Church of Evangelical Christians-Baptists (Церковь Евангельских Христиан-Баптистов) (also widely known as Lutheran Church in Novocherkassk, Лютеранская кирха в Новочеркасске) ― the largest Protestant (Baptist) church in the city of Novocherkassk, Rostov Oblast, Russia. It was built in 1898 on the project of architect N.I. Roller. The church is considered to be an architectural monument of cultural heritage of regional importance.

== History ==
In Novocherkassk, just as well as in the entire European part of Russia, since the 18th century had been living many Germans who were invited to settle there. All of them were engaged in various crafts: many were doctors, others were architects, merchants, officers. Most of them were Protestants, and this caused some difficulties for them: in many places, they simply had no place for worship. At the end of the 19th century, in order to solve this problem in Novocherkassk, the local authorities decided to designate a piece of land in the city for the construction of a Lutheran church. The church was constructed in 1898 on the project of architect Nikolai Ivanovich Roller in Neo-Gothic style, which was typical for Germany. The building has one belltower. The facade of the church resembles the traditional features of Medieval architecture.

Before the October Revolution, the church had not only been a place of worship: it was also an important cultural center of the city. The building was often used as a concert hall.
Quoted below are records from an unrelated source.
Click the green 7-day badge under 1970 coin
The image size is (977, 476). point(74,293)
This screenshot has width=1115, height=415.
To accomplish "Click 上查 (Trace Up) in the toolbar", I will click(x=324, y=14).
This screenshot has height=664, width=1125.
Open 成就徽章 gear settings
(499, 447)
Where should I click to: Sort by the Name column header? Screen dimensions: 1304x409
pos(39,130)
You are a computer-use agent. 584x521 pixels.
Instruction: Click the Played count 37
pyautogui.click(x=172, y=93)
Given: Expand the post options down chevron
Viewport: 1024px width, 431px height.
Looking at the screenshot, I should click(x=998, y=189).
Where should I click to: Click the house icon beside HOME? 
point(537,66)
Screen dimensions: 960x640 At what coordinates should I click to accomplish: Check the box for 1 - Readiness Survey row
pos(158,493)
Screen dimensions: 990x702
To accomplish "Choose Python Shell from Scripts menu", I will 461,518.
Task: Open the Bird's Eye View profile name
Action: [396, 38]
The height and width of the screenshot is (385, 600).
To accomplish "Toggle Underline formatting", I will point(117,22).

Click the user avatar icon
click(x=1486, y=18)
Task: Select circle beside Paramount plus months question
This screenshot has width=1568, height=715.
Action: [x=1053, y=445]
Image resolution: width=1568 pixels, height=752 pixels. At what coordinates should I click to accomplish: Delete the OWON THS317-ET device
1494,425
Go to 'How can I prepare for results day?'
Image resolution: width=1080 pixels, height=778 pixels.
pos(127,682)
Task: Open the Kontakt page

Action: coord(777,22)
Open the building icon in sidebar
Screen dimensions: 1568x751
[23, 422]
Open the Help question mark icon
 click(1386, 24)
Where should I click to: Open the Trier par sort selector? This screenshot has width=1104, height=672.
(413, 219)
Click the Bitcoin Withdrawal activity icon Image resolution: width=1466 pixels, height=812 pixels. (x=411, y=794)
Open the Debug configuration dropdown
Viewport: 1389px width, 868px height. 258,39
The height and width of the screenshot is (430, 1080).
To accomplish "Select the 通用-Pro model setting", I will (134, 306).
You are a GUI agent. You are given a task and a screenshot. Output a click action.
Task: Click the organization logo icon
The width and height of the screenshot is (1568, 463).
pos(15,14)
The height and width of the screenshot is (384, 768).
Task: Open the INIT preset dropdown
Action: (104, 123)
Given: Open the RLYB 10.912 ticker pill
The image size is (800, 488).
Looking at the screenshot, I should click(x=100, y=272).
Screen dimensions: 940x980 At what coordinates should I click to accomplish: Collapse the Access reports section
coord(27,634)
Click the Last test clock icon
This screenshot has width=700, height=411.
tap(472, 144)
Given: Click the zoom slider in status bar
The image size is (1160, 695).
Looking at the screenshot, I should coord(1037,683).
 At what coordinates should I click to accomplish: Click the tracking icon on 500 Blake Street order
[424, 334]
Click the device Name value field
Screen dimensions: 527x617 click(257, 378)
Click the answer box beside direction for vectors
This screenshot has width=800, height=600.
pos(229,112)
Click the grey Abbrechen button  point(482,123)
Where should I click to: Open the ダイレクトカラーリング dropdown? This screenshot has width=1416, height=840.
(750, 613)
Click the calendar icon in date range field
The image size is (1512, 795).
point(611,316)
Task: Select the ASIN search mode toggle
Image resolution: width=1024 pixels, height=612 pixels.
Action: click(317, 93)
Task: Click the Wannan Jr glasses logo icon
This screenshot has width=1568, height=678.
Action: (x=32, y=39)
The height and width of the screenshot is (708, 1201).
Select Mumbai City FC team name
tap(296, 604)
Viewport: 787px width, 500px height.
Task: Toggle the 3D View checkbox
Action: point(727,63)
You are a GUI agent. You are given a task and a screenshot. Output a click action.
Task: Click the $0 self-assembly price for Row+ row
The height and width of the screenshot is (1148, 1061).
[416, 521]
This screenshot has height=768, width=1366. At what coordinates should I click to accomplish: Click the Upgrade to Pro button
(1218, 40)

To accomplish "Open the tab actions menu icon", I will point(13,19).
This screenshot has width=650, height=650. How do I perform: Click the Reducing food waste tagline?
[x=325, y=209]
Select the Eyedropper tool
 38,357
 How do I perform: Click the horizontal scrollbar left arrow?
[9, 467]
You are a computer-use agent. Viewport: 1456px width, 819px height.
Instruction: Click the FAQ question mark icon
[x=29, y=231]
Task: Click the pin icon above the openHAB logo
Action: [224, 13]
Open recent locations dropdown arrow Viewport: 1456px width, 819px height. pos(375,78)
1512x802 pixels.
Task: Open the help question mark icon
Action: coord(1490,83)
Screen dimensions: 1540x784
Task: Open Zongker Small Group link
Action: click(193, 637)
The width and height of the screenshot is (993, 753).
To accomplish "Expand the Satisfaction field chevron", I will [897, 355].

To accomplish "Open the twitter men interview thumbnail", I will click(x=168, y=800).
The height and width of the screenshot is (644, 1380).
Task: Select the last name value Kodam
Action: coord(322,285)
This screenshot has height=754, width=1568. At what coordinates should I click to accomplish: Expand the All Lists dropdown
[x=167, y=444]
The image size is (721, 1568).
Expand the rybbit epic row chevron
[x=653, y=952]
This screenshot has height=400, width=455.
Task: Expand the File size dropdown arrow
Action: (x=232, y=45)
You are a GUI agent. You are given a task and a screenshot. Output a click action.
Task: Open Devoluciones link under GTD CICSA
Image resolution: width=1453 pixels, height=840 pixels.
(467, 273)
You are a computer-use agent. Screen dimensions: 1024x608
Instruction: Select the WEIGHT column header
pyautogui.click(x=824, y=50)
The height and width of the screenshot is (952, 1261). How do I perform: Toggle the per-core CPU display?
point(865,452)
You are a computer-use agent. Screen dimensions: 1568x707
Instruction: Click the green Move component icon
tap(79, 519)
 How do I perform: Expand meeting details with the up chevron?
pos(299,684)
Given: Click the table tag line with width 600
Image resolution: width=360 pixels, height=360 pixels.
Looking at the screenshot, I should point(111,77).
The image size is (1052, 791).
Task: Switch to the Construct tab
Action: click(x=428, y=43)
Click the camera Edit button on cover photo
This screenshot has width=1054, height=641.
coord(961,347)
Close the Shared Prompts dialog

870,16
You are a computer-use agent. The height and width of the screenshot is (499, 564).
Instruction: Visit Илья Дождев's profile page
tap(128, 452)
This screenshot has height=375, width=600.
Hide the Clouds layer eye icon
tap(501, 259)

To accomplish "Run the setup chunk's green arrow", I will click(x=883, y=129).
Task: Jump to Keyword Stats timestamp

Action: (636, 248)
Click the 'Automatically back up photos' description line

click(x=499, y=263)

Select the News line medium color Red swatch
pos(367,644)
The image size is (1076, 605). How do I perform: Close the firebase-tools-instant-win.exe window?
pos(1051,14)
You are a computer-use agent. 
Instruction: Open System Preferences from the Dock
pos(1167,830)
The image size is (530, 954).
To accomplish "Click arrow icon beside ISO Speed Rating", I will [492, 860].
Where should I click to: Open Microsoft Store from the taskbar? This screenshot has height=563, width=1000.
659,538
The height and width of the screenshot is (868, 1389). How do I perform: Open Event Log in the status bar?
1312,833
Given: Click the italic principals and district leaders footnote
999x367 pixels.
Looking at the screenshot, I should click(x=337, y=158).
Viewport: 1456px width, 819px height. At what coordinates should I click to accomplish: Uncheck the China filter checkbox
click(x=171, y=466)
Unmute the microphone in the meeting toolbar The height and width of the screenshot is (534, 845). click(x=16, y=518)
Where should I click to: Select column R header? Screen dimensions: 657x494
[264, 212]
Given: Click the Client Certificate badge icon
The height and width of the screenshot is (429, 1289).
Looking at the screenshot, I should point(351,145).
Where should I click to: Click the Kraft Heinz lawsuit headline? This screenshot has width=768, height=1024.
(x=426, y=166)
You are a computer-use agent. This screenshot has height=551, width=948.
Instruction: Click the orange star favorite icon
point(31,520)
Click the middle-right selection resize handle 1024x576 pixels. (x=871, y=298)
In 1930 the church was closed on the order of Soviet authorities. During the Second World War, when Novocherkassk was occupied by the Wehrmacht, it was opened. After the war the church was again closed and it was used as a warehouse. In the 1970s, the building was completely abandoned and littered. In 1990 the church building was handed over to the community of Evangelical Christians—Baptists, although in the past it had belonged to the Lutheran community. In 1992 the building was listed in the register of cultural values of the Rostov region. In 1994 it also was renovated at the expense of the Baptist congregation and has been active since then.